March 2007 Issue: Roll Out the Red Carpet
Yes, from March 8th to the 14th, George W. Bush will be visiting Brazil, Uruguay, Colombia, Mexico and Guatemala as part of a “charm offensive” in a region he has tossed on the back burner, or perhaps off the stove completely, for the past six years. This, of course, comes on the tails of his successful “wanna cuddle?” campaign, launched to patch things up with the Democratic majority in Congress.
The global press uttered a collective “what the hell?” upon reading the White House press release detailing Bush’s southern tour. Before the announcement, most had agreed with David Cross’s thoughtful observation that Captain Freedom’s awareness of Latin America was limited to “taking shooters in Cabo San Lucas.” And after having his feelings hurt so deeply at the 2005 Cumbre de las Americas in Argentina (people called him really mean names), it seemed unlikely that Bush would be coming back.
But Press Secretary Tony Snow cleared it all up. Bush is apparently stopping through to “deliver the benefits of democracy in the areas of health, education, and economic opportunity.” I assume he’s bringing them in his briefcase.
He specifically has chosen to visit Guatemala in order to highlight the warm, historic ties between the two countries – you know, United Fruit Company, death squads, and other fuzzy memories – and “experience the rich cultural diversity of this Central American nation.” Insert your own clever quip here: ___________.
The White House has been surprisingly secretive about the reasons behind Bush’s visit, and even the experts at XelaWho are a bit confounded. Cynics say he’s escaping a shitstorm of disapproval back home, optimists suggest he may be finally responding proactively to the imperial immigration crisis, and this editor believes he just wants a copy of XelaWho.

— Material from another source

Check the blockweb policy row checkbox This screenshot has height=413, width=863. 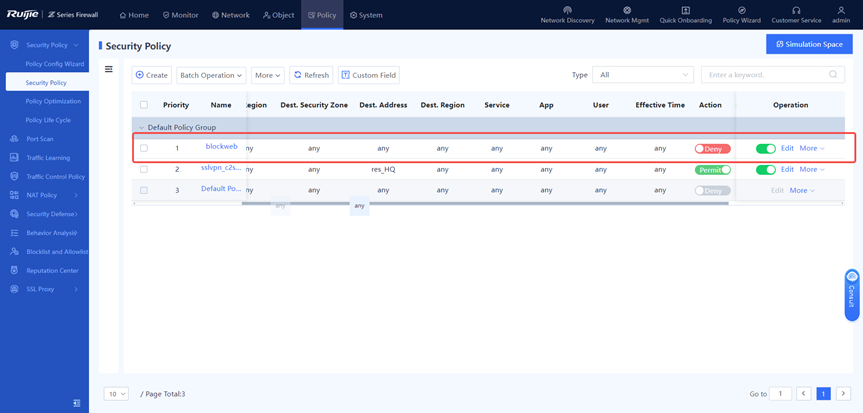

In all likelihood, Boy George will be hyping the wonderful success of CAFTA and discussing the current rancor within the US migrant community, whose continual growth obviously has nothing at all to do with the effects of said trade agreement.
George, I know you’re reading this. Everybody does. I should tell you that I don’t like you. Nobody does. But you can change that, by using your visit as constructively as possible – namely, by offering a promise that you won’t be back.